Bright, shiny things in the media

We like bright, shiny things.  Starting in our baby years.  And continuing into our adult lives. But now the bright shiny things are often political or cultural.  Or both. Greta Thunberg is a bright, shiny thing.

A conservative friend repeated several times on my facebook site that Greta Thunberg was unqualified to talk about climate change.  He wanted facts and not the thoughts of a “girl” who a Fox News host had deemed “mentally ill.” 

Facts regarding climate change had not appealed to this friend of mine.  And yes, I have friends that are Republican/Conservative. Only requirement for not getting blocked is not being an ass—respectful dissent is always welcome.  And I hate those moments he makes a valid point.

Anyway, he said Greta was unqualified.  After consideration, I had to conclude that she was indeed by her background, by education, by earned degree—she was unqualified. And then I concluded “So what?”   When did we get to an era when qualifications are required to be able to influence the public? We are certainly not there today.  

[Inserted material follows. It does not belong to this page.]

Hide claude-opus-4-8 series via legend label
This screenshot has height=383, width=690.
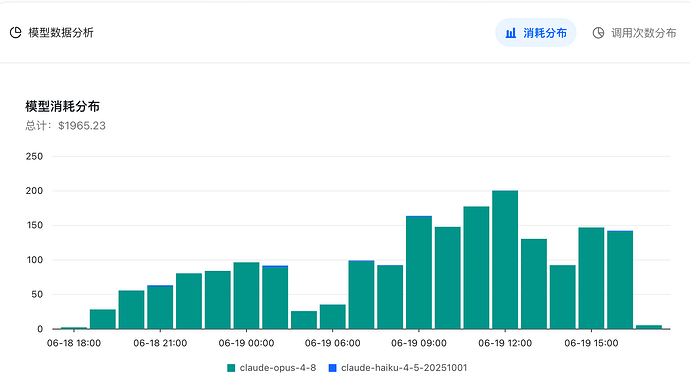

Some of the biggest influencers now are in social media.  According to Mediakix, the most popular social media influencer is Amanda Cerny (@Amandacerny). She has 24.7 million followers. She was recently in a Cardi B music video.  She did comedy sketches on You Tube which have gained her 2.6 million subscribers.  I watched several of the videos and there were absolutely attempts at humor.  

Other social media influencers have gained millions of followers based sometimes on their qualifications, sometimes on their looks and sometimes looking good though their qualifications are

But when did an education become a requirement for influencing society?  It hasn’t.  But unqualified people have led social change for decades.  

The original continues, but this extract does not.